Source data:
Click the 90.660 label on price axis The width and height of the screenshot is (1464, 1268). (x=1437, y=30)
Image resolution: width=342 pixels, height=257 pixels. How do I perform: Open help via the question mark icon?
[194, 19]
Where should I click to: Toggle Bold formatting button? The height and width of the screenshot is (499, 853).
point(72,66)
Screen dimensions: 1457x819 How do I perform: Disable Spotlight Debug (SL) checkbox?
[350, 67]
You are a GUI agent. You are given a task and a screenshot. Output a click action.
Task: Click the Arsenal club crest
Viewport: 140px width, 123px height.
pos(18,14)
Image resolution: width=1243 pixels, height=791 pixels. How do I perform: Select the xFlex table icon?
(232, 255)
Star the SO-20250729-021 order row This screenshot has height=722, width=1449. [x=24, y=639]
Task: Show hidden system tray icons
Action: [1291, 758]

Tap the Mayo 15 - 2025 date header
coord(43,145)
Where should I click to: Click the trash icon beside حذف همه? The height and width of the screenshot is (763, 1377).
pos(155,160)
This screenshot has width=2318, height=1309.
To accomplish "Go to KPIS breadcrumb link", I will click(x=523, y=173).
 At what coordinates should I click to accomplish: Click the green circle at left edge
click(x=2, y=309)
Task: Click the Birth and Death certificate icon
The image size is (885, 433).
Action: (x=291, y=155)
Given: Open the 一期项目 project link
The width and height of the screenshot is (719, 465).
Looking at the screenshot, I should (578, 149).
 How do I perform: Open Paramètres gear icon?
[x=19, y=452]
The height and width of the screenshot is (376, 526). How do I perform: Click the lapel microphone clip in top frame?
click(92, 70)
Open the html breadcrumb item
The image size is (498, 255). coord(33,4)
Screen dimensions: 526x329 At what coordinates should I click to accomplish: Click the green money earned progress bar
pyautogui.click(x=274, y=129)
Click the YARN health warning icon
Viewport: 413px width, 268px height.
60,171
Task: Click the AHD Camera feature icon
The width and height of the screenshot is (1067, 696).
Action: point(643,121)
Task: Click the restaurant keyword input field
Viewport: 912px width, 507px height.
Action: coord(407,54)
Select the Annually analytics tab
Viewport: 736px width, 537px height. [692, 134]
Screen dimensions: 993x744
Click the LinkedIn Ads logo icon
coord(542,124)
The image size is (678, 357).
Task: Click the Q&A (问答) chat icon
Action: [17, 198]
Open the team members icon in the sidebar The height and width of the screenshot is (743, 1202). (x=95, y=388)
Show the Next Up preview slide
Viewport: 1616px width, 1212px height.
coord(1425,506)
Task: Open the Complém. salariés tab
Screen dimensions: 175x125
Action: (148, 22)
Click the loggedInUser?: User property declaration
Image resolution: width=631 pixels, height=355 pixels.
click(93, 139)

#### PROBLEM TO WORK ON
Rewrite the entries above, changing every "How do I perform" to "How can I do" and leaving everything else as it is.

#### EXERCISE RESULT
Click the 90.660 label on price axis The width and height of the screenshot is (1464, 1268). (x=1437, y=30)
Image resolution: width=342 pixels, height=257 pixels. How can I do: Open help via the question mark icon?
[194, 19]
Where should I click to: Toggle Bold formatting button? The height and width of the screenshot is (499, 853).
point(72,66)
Screen dimensions: 1457x819 How can I do: Disable Spotlight Debug (SL) checkbox?
[350, 67]
You are a GUI agent. You are given a task and a screenshot. Output a click action.
Task: Click the Arsenal club crest
Viewport: 140px width, 123px height.
pos(18,14)
Image resolution: width=1243 pixels, height=791 pixels. How can I do: Select the xFlex table icon?
(232, 255)
Star the SO-20250729-021 order row This screenshot has height=722, width=1449. [x=24, y=639]
Task: Show hidden system tray icons
Action: [1291, 758]

Tap the Mayo 15 - 2025 date header
coord(43,145)
Where should I click to: Click the trash icon beside حذف همه? The height and width of the screenshot is (763, 1377).
pos(155,160)
This screenshot has width=2318, height=1309.
To accomplish "Go to KPIS breadcrumb link", I will click(x=523, y=173).
 At what coordinates should I click to accomplish: Click the green circle at left edge
click(x=2, y=309)
Task: Click the Birth and Death certificate icon
The image size is (885, 433).
Action: (x=291, y=155)
Given: Open the 一期项目 project link
The width and height of the screenshot is (719, 465).
Looking at the screenshot, I should (578, 149).
 How can I do: Open Paramètres gear icon?
[x=19, y=452]
The height and width of the screenshot is (376, 526). How can I do: Click the lapel microphone clip in top frame?
click(92, 70)
Open the html breadcrumb item
The image size is (498, 255). coord(33,4)
Screen dimensions: 526x329 At what coordinates should I click to accomplish: Click the green money earned progress bar
pyautogui.click(x=274, y=129)
Click the YARN health warning icon
Viewport: 413px width, 268px height.
60,171
Task: Click the AHD Camera feature icon
The width and height of the screenshot is (1067, 696).
Action: point(643,121)
Task: Click the restaurant keyword input field
Viewport: 912px width, 507px height.
Action: coord(407,54)
Select the Annually analytics tab
Viewport: 736px width, 537px height. [692, 134]
Screen dimensions: 993x744
Click the LinkedIn Ads logo icon
coord(542,124)
The image size is (678, 357).
Task: Click the Q&A (问答) chat icon
Action: [17, 198]
Open the team members icon in the sidebar The height and width of the screenshot is (743, 1202). (x=95, y=388)
Show the Next Up preview slide
Viewport: 1616px width, 1212px height.
coord(1425,506)
Task: Open the Complém. salariés tab
Screen dimensions: 175x125
Action: (148, 22)
Click the loggedInUser?: User property declaration
Image resolution: width=631 pixels, height=355 pixels.
click(93, 139)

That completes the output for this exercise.